Na hora do "vamos ver", o que possuímos não é equipamento nem nenhuma equipe de CSI. Temos só defeitos especiais.


INIMIGO NÚMERO 1 da polícia do Rio de Janeiro, Batman, super-anti-herói vinculado aos altos escalões da milícia carioca conhecida como Liga da Justiça, que atua na zona oeste: assim pode ser apresentado o ex-PM Ricardo Teixeira da Cruz (este nome, sua verdadeira e menos glamourosa identidade), que escapou do presídio Bangu 8 pela porta da frente, em outubro passado, sem algemas nem constrangimentos, tendo pago aos nossos homens da lei pelo direito à fuga folgada módicos R$ 2 milhões.
Batman foi capturado na semana passada, finalmente, com requintes cinematográficos, em residência modesta de subúrbio insuspeito:
"Os policiais jogaram um feixe de luz em cima da casa e anunciaram que ele estava cercado", disse aos repórteres o novo chefe da Polícia Civil do Rio, Allan Turnowski.
Nesta situação policial algo americanizada, não cabe um cabo José, um delegado Pedreira ou coisa parecida, conforme os chamariam nossas telenovelas. Não! Temos um Allan Turnowski.
Não me aborrecem os nomes e alcunhas estrangeiros -não quero bancar aqui o Ariano Suassuna genérico e generalizante desta questão que certamente tem ângulos bem mais complexos-, mas especialmente me incomoda o fato de que, na hora do "vamos ver", o que possuímos não é nenhum equipamento nem equipe de CSI. Temos apenas defeitos especiais.

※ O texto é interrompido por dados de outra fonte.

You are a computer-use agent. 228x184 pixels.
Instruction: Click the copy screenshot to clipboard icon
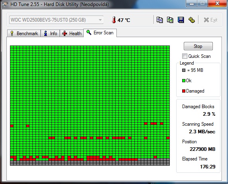click(x=170, y=20)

Estamos muito mais para Guarda Belo, do desenho animado; senão um condenado com tantos crimes nas costas jamais teria fugido debaixo da vigilância que deveria ser eficaz e honesta.
Chovo no molhado? Culpe a constância com que a precariedade oficial socorre a criminalidade. Mas temos cá um caso de sucesso, quase uma ficção policial de TV a cabo norte-americana. Regozijai. A título de curiosidade: nos mesmos jornais que noticiavam a prisão de Batman, encontrei um soldado chamado Franklin Delano Roosevelt, do Batalhão de Choque, que fora atingido de raspão na barriga e em cheio no dedo polegar esquerdo. Franklin Delano Roosevelt, como o 32º presidente dos Estados Unidos da América (1933-1945).
Meu filho nerd de 11 anos, caso já o tivesse gerado e parido e o criasse com zelo exagerado de mãe que não lê mais gibis, mas crimes nos jornais, hoje velaria o sono da criança hipotética, eu, dormindo com um olho aberto, temendo que Batman pudesse invadir nossa residência trazendo em seu cinto de utilidades dois fuzis, duas pistolas e quatro granadas, do mesmo jeito que o encontraram quando foi preso naquele esconderijo no subúrbio de Paciência.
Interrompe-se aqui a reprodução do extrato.